MINNEAPOLIS — At a lively and well-attended public forum here March 20, the Socialist Workers Party launched its campaign of Doug Nelson for mayor of Minneapolis. Nelson and campaign spokesperson Kevin Dwire spoke, addressing the fight of locked-out Marathon Petroleum workers over safety here and the opening of the trial of former cop Derek Chauvin charged with killing George Floyd.
They explained that the campaign is organizing to get out widely in the Twin Cities, throughout Minnesota and elsewhere in the Upper Midwest, in collaboration with SWP campaigners in Chicago and Lincoln, Nebraska. They all worked together over the last few weeks to put Joe Swanson on the ballot for City Council in Lincoln and to build solidarity in the labor movement with the Marathon workers.
Nelson pointed to how Joe Swanson had come up from Lincoln last weekend, along with rail worker Lance Anton and furniture store worker Diane Dormer, bringing a solidarity message to the Marathon workers signed by over 100 Nebraskans.
Dwire told the crowd that as part of their campaigning, SWP supporters plan to get the signatures needed to get on the ballot.
Helen Meyers, organizer of the Twin Cities branch of the SWP, made a special appeal to raise funds for the party to open a new, attractive party hall and campaign headquarters in Minneapolis. Over $1,500 was raised, reflecting the enthusiasm about what the campaign can open up.
Nelson described the unfolding battle by Marathon refinery workers in nearby St. Paul Park, where 200 Teamsters are facing off against the largest oil-refining company in the U.S. “The workers are fighting for greater control over safety on the job, an issue that affects them and those who live around the refinery,” he said.
“The stakes in this fight are important for all workers.”
The trial of Chauvin, the cop who kneeled on the neck of George Floyd for over eight minutes, cutting off his breathing and killing him last year, began March 8.
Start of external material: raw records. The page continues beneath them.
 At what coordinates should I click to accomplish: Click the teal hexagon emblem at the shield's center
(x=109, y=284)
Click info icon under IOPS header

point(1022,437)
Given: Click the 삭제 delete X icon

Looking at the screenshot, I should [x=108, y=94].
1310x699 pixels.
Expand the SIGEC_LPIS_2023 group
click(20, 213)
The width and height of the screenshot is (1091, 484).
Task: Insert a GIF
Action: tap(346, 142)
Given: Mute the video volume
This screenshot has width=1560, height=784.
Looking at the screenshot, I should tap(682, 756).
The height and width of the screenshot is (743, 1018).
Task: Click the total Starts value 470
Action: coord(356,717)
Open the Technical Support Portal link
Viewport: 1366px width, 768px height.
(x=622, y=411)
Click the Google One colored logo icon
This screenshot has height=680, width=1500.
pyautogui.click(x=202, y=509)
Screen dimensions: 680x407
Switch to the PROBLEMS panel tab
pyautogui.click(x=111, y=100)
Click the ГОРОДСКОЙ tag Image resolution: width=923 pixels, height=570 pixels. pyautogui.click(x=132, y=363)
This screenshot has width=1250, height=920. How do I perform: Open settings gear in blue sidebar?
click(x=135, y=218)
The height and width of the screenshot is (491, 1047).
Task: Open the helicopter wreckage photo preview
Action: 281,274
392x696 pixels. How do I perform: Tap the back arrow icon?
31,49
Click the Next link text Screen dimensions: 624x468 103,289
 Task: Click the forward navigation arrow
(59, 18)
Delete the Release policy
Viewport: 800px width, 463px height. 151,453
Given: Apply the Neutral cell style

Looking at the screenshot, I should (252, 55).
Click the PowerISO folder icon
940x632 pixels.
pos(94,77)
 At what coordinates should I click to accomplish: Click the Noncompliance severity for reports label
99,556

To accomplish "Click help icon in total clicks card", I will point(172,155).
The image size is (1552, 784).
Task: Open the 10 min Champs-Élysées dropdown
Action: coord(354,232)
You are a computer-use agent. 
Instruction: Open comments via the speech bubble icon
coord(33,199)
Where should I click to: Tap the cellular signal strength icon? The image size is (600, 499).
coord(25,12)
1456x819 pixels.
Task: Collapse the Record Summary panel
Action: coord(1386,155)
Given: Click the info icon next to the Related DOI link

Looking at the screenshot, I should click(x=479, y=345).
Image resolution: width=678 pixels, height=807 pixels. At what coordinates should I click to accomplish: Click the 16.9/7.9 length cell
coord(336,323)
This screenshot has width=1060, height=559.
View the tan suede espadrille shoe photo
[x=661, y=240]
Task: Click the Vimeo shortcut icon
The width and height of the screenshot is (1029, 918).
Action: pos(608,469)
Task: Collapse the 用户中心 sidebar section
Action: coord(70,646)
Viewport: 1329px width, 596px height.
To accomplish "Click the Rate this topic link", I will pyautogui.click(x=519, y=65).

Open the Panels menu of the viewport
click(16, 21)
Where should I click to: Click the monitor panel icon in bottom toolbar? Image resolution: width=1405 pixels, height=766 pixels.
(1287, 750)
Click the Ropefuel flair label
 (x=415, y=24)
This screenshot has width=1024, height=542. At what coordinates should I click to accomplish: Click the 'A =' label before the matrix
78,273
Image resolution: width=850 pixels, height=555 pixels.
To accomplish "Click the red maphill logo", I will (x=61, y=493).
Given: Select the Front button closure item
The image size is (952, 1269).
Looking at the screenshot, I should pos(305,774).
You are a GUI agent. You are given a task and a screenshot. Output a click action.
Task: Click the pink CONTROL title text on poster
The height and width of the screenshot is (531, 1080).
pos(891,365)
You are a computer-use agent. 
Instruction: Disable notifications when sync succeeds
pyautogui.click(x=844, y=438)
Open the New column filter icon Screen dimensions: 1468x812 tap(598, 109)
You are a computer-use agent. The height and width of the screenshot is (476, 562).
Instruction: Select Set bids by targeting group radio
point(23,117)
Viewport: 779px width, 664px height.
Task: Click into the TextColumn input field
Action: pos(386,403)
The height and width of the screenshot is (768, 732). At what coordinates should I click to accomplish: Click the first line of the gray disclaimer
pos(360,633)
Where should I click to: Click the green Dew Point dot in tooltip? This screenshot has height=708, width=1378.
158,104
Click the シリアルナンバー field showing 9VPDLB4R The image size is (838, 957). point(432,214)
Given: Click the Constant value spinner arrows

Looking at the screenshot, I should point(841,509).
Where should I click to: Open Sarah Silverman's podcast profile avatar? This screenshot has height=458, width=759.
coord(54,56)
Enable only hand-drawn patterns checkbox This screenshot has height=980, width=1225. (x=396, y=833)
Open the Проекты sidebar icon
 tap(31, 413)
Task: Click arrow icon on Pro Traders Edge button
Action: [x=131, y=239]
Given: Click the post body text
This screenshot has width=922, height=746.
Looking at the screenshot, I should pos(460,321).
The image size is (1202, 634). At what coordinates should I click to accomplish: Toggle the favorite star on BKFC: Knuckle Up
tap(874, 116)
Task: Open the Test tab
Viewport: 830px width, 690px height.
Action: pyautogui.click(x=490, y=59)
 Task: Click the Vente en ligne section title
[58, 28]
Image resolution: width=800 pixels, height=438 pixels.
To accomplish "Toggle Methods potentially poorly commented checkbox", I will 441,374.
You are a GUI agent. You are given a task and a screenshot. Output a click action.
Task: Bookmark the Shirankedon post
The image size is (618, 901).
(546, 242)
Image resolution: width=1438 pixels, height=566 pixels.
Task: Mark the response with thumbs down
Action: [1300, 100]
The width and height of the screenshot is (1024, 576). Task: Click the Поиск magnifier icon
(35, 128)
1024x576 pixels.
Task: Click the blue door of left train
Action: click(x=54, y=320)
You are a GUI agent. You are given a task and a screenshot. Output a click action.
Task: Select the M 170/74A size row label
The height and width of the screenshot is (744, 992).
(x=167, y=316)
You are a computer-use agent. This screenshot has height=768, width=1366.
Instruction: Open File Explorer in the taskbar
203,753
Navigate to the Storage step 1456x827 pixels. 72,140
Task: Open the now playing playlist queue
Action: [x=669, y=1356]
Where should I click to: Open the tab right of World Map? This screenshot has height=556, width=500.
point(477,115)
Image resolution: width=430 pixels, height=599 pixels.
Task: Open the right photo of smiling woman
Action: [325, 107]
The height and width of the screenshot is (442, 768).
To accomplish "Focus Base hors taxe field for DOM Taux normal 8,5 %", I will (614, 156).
Nelson said the trial revives the debate over how to mobilize the class forces needed to push back police brutality, pointing to the example of the leadership that was forged during the Black-led proletarian movement that toppled Jim Crow segregation. “Malcolm X, the most outstanding leader of that period, said he was for any method that was intelligent, disciplined and that worked,” he said.